Many of you have seen or heard that the South African Government has taken some major decisions regarding the future management of the country's elephants. These are detailed in a document entitled the Norms and Standards for Elephant Management in South Africa. The good news is that from 1st May 2008 the capture of wild elephants for commercial exhibition purposes, such as elephant back safari industries or circuses, will be prohibited.
In his speech on TV the Environment Minister unequivocally stated that they were "putting the lid" on the elephant back safari industry and that although no existing operation would be shut down, all operators would have to abide by standards for the care of elephants. The Minister has included a provision for an appendix to be developed in 12 months for "Minimum Standards" for the existing 112 or so captive elephants. Furthermore, the Norms and Standards will also prohibit the import and export of elephants destined for captivity, and will prevent artificial breeding of elephants in captivity.
Joyce and ElephantVoices have been involved in the discussions surrounding culling and capture/training of elephants in South Africa over many years. In 2006 Joyce and Petter were among signatories on a statement on culling by the Amboseli Trust for Elephants. Joyce has also been closely involved in the debate surrounding the capture and training of wild calves - first in the Tuli case, for which Joyce appeared in court in 1998 on behalf of the elephants, then in the Selati case in 2006. Most recently, Joyce was invited as an expert to attend a workshop in November 2007 held by the Environment Ministry to discuss the development of the Norms and Standards. She followed up with an open letter to the Minister.

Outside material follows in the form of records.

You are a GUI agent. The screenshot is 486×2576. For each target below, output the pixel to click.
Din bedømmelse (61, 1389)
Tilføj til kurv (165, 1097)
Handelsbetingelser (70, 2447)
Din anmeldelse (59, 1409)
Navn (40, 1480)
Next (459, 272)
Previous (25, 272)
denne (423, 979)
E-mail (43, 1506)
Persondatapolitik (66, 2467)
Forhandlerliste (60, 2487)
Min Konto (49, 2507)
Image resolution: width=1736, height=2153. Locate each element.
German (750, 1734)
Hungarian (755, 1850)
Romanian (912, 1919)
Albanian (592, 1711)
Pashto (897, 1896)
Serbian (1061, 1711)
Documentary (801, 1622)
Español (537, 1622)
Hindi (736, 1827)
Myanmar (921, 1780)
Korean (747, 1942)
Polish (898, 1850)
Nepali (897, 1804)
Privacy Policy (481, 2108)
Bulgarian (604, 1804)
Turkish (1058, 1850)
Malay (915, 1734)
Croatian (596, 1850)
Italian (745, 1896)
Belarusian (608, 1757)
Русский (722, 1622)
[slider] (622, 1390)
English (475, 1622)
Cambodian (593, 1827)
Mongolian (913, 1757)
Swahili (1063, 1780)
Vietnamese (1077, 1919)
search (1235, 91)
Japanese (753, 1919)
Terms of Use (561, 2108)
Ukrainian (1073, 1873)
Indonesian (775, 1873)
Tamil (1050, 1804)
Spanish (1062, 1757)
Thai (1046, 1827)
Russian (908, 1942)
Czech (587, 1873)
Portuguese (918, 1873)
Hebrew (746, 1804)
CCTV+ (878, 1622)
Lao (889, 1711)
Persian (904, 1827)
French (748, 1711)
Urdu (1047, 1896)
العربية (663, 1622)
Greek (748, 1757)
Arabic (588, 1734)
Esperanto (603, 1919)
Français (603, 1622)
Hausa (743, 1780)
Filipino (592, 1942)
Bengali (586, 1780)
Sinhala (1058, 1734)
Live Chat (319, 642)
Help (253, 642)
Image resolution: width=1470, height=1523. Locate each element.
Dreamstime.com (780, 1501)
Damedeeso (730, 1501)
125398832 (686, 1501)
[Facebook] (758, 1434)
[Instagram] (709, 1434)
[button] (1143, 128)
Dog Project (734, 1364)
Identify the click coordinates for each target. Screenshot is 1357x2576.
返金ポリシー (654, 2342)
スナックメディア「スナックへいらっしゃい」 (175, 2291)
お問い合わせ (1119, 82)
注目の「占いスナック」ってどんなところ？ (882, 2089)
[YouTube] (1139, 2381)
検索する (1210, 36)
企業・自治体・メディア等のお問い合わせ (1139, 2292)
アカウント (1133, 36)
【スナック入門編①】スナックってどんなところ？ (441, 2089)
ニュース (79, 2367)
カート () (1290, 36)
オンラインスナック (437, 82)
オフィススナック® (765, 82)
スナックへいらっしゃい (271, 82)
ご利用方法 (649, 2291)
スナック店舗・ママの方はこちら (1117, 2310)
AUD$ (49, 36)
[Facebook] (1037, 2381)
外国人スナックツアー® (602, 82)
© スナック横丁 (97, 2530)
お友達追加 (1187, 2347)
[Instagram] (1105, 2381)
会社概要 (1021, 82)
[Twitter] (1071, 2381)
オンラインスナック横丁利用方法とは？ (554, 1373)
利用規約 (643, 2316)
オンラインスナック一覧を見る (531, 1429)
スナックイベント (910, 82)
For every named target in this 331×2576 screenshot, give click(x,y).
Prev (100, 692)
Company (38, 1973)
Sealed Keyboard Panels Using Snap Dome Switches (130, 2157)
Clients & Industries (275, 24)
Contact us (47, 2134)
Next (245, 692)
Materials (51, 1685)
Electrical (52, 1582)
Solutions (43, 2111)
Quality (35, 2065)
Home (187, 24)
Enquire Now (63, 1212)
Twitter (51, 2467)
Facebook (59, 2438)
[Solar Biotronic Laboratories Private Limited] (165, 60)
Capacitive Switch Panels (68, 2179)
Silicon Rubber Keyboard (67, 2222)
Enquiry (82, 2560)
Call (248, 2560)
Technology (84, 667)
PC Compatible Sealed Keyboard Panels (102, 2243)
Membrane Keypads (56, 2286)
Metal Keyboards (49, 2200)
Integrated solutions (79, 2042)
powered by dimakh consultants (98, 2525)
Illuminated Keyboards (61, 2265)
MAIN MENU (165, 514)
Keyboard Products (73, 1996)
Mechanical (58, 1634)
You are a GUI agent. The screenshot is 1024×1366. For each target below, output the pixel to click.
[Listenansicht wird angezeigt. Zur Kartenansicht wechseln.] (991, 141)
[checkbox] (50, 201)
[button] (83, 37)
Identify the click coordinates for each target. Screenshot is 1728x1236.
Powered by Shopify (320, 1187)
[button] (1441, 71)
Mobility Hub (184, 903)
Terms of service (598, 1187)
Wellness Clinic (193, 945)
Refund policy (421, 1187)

The Ministry of Environment has agreed to many of the recommendations made. That they have prohibited the capture of wild elephants for the captive market, have prohibited the import and export of wild elephants destined for captivity, and have prohibited the artificial breeding of elephants in captivity is certainly a positive step for elephants. Furthermore, the Ministry has said that culling will be a management tool of last resort. Although the media is focused on the reopening of culling, we believe that South Africa's approach to elephants has come a very long way from the early 1990s.
The open process of discussion and the genuine change in outlook and opinions is a positive development, despite the fact that some conclusions of the document go against our wishes. The bottom line, in our view, is that until we, human beings, accept to draw real limits on our own population expansion and consequent resource requirements (and emissions), we will be forced into unethical practices. The culling of elephants is only one of many. Are we ever going to accept any limits on our behavior and use of resources?